A few years ago, I walked by an old Episcopal church on Capitol Hill that had a large banner hanging across its front entrance. Written on the banner was the phrase, “conversation not conversion.” The phrase regularly surfaces to my consciousness whenever I encounter someone with whom I disagree or who is simply different. It reminds me to listen, empathize, and allow a connection to be made.
This has been helpful particularly during the past six months as I have engaged in countless intense discussions regarding vaccines and vaccination policy in the United States with individuals on all sides of the issue. Only in a handful of cases have the exchanges ended badly, to the point where the conversation was broken due either to a misunderstanding, a poor choice of words that resulted in bruised feelings, or a refusal to just agree to disagree.
There is a human tendency to believe that one’s way of thinking and acting is the right way, that one’s way of being is the best way, and that one’s truth applies (or should apply) to all. This tendency leads people, organizations, and countries to assume that the primary reason to engage others is to convert them to the rightness of their ways and belief system.

Data extract>
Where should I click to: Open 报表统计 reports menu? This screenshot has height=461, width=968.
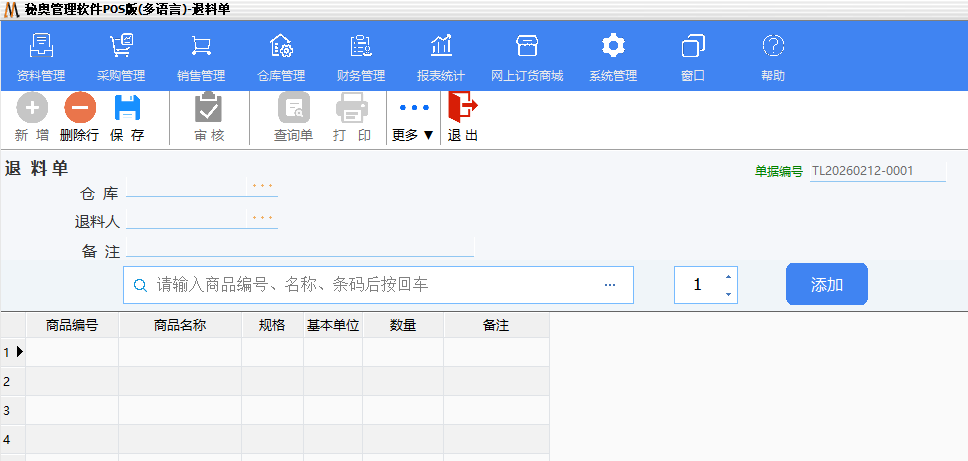(x=441, y=58)
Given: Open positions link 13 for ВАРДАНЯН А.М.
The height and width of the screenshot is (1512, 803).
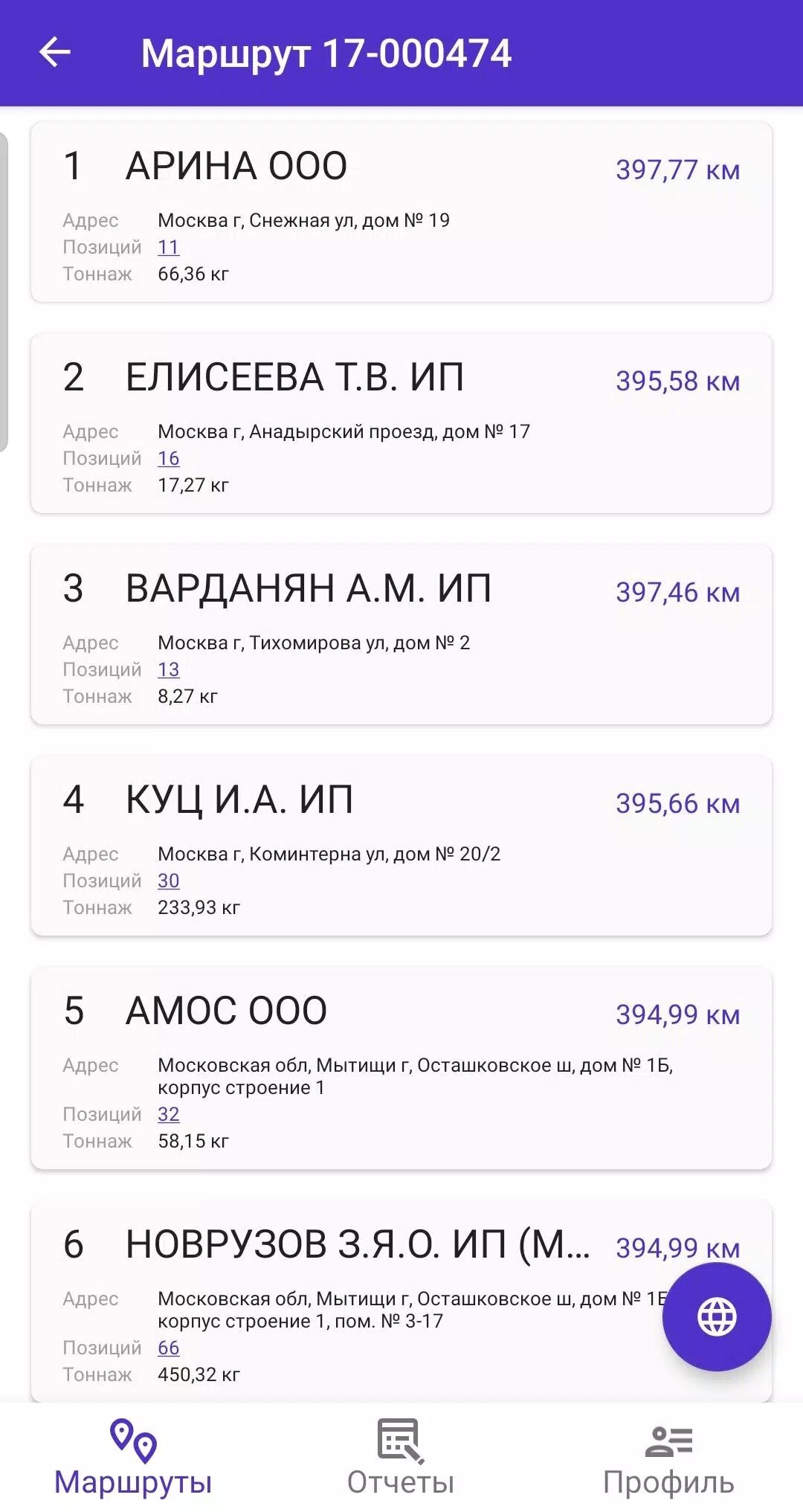Looking at the screenshot, I should (169, 669).
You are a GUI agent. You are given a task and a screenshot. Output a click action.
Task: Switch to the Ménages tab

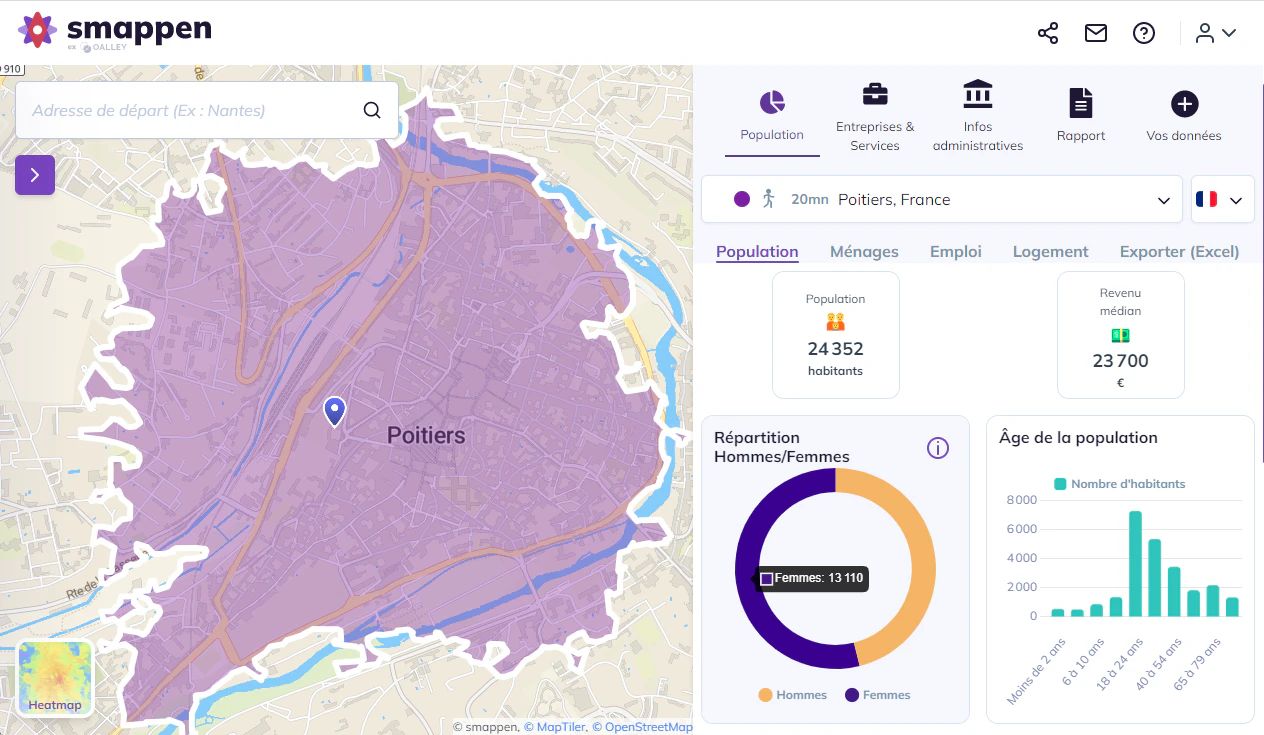click(x=864, y=252)
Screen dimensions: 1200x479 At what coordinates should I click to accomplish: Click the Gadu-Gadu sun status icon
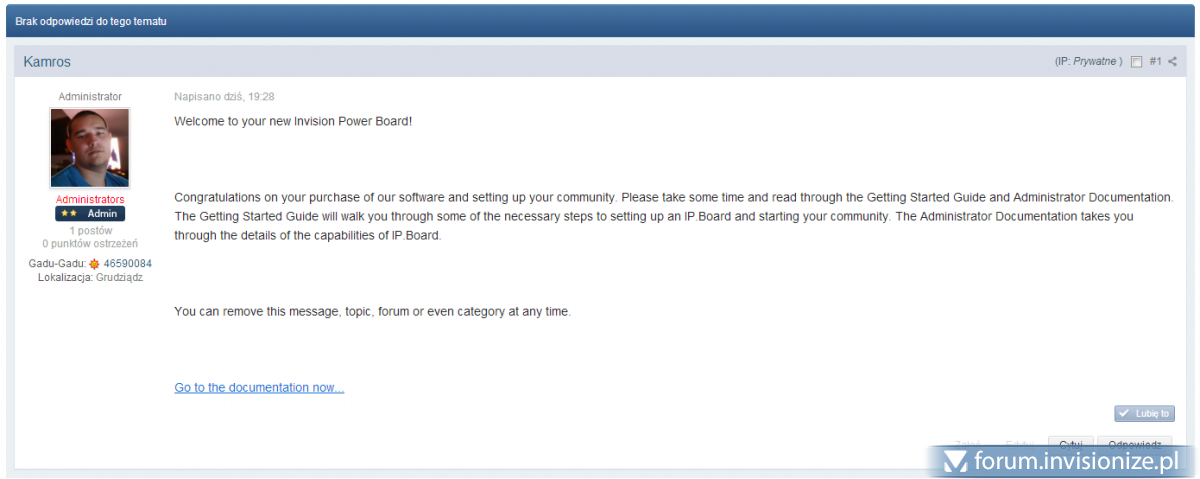[x=94, y=264]
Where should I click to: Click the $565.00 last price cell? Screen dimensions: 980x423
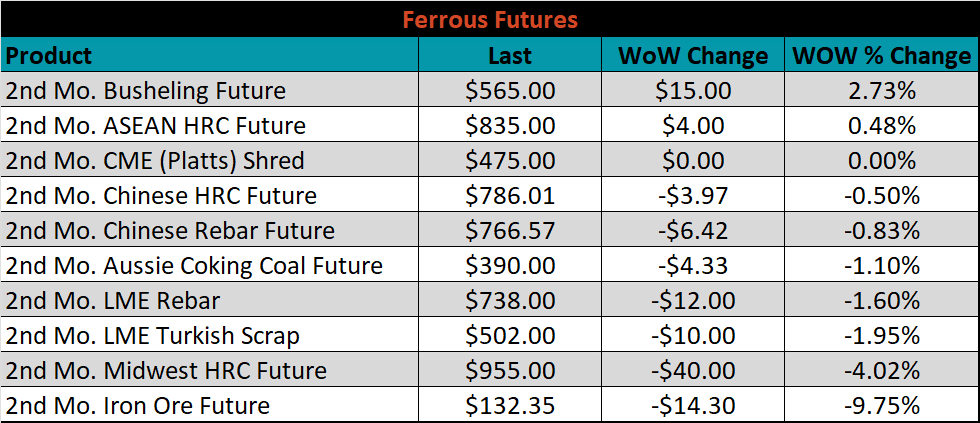510,90
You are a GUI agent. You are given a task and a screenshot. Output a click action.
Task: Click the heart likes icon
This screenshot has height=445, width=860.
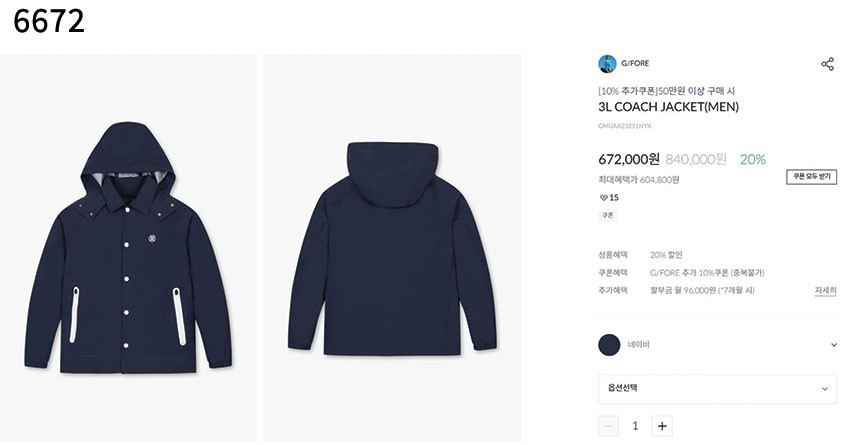click(x=603, y=198)
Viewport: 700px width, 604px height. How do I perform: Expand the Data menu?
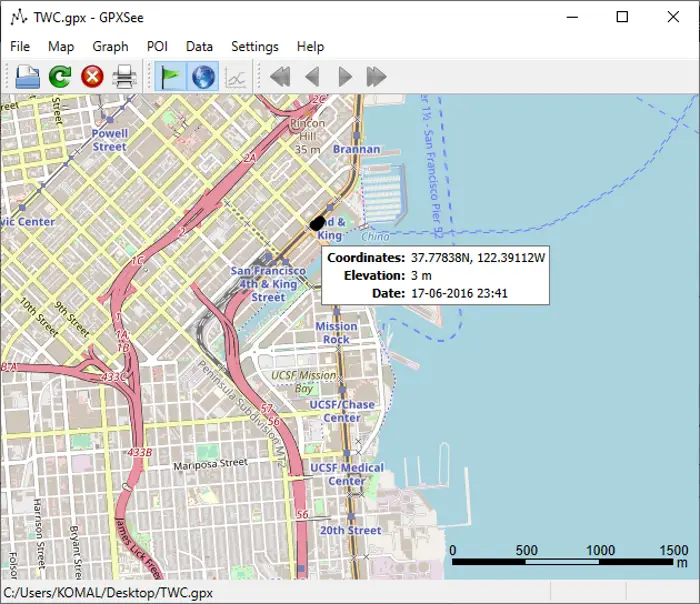point(199,46)
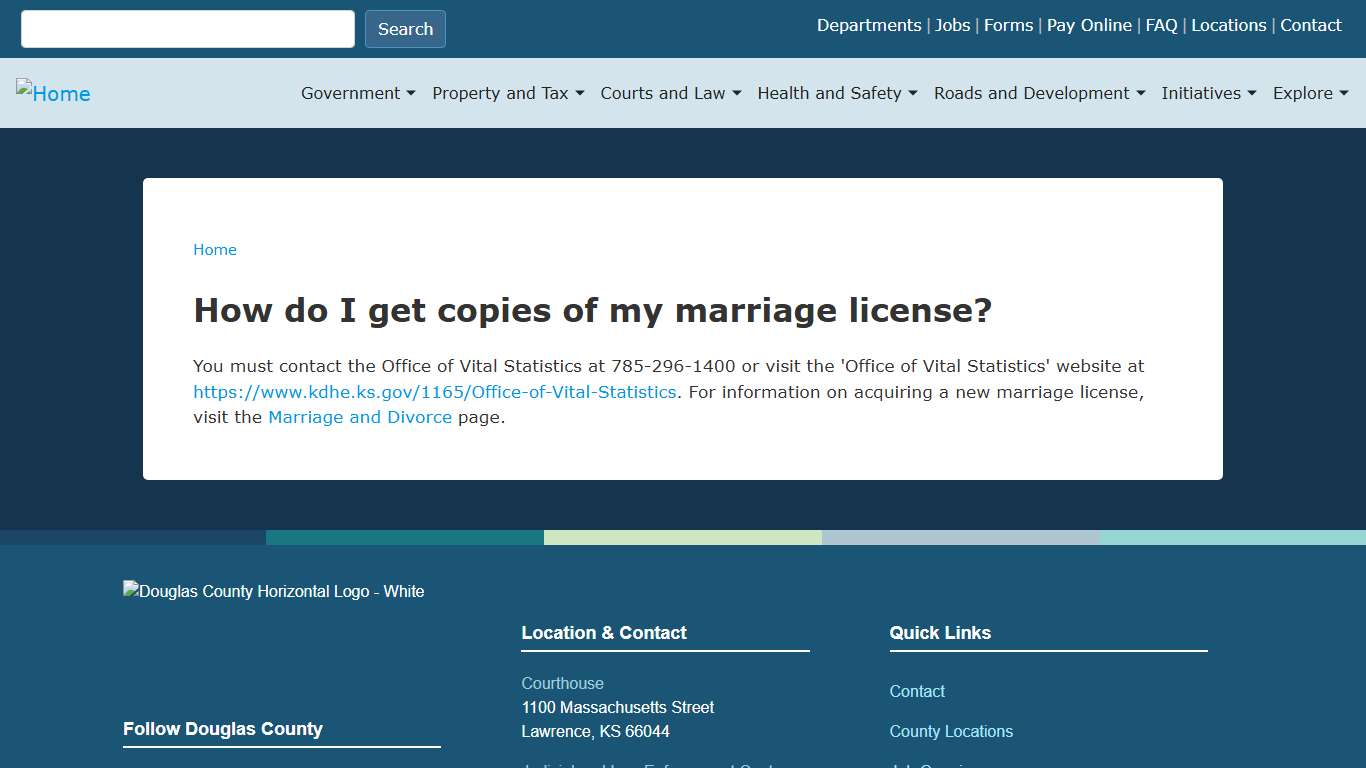Open the Health and Safety dropdown
Viewport: 1366px width, 768px height.
click(836, 93)
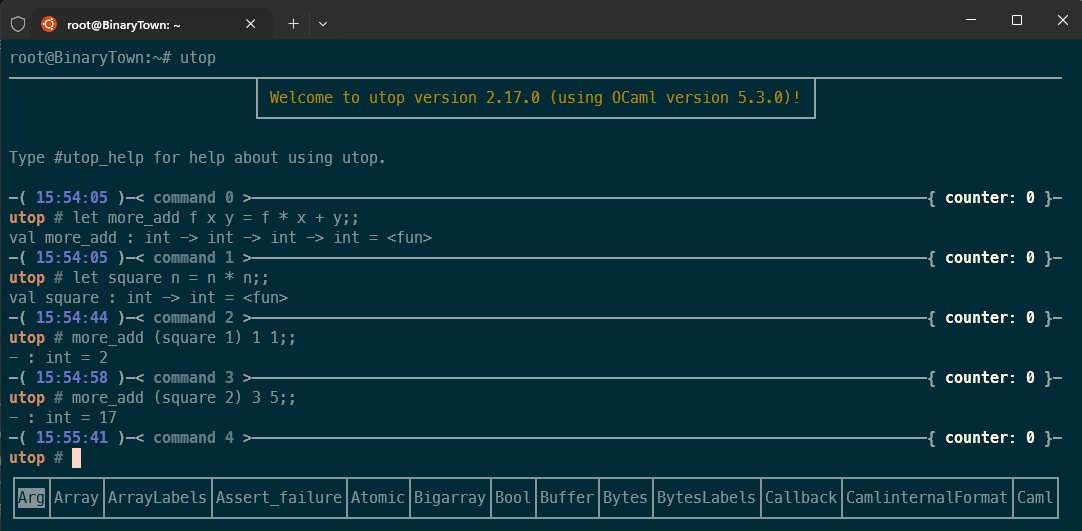Close the root@BinaryTown terminal tab
Screen dimensions: 1082x531
click(251, 23)

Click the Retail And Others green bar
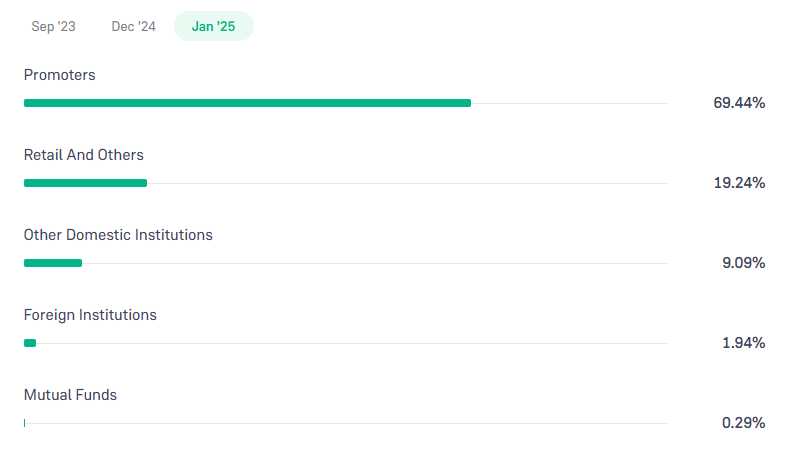coord(85,183)
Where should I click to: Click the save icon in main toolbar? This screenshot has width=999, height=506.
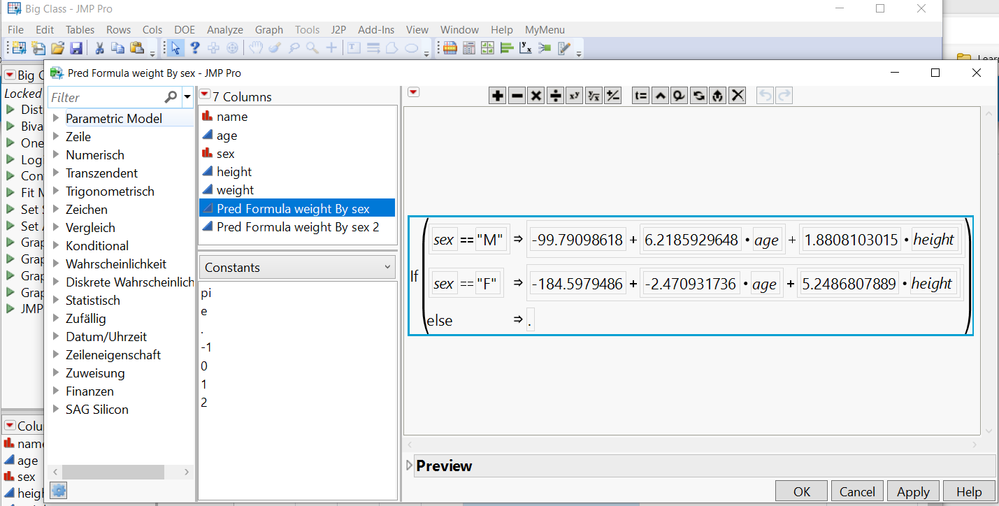[x=77, y=48]
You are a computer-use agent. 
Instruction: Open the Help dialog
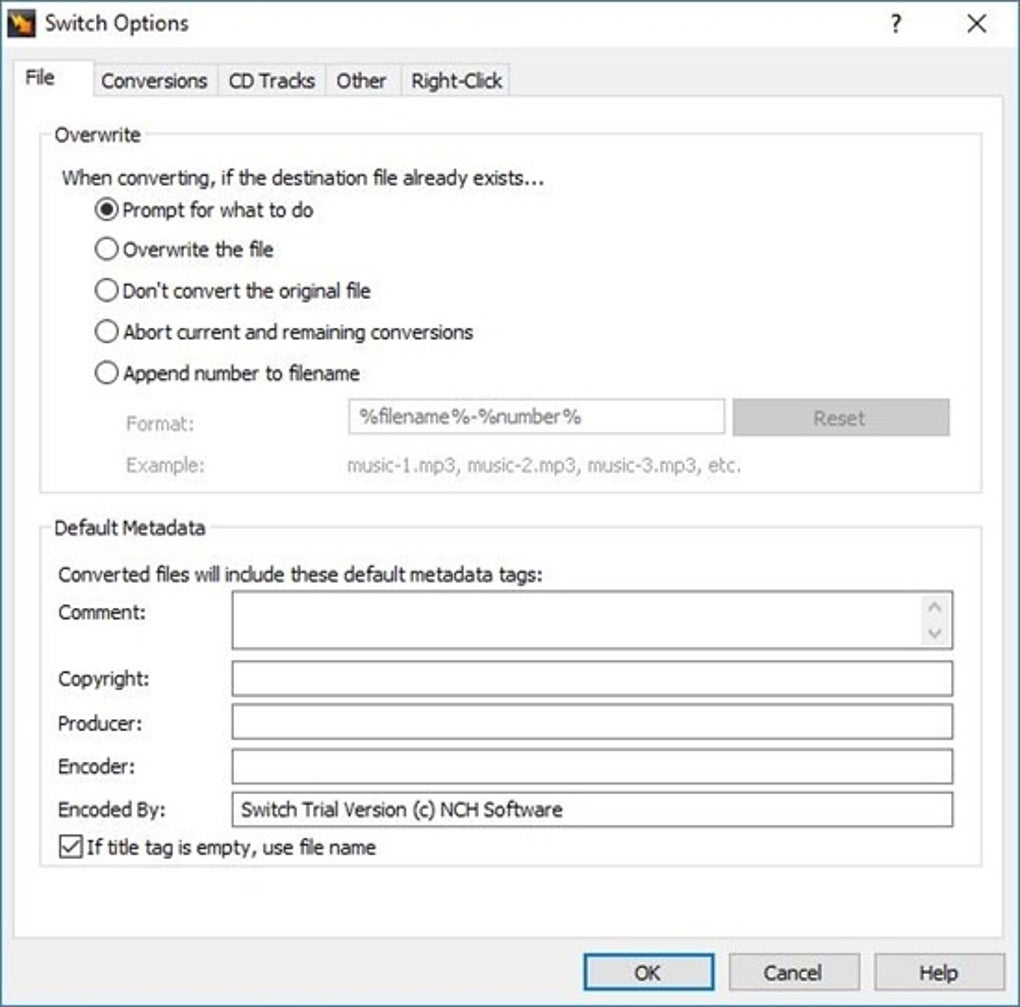click(938, 971)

Activities>
- A) In the passage about the church banner:
(i) Where was the old Episcopal church that the writer walked by?
(ii) For how long has the writer been having many intense discussions about vaccines?
(iii) What does the human tendency lead people, organizations, and countries to assume?
- B) Write out the passage about the church banner from "There is a human" to "and belief system.", replacing "tendency" with "urge".
Answer using nothing but the passage about the church banner.

Solutions per task>
- A)
(i) On Capitol Hill.
(ii) During the past six months.
(iii) That the primary reason to engage others is to convert them to the rightness of their ways and belief system.

- B)
There is a human urge to believe that one’s way of thinking and acting is the right way, that one’s way of being is the best way, and that one’s truth applies (or should apply) to all. This urge leads people, organizations, and countries to assume that the primary reason to engage others is to convert them to the rightness of their ways and belief system.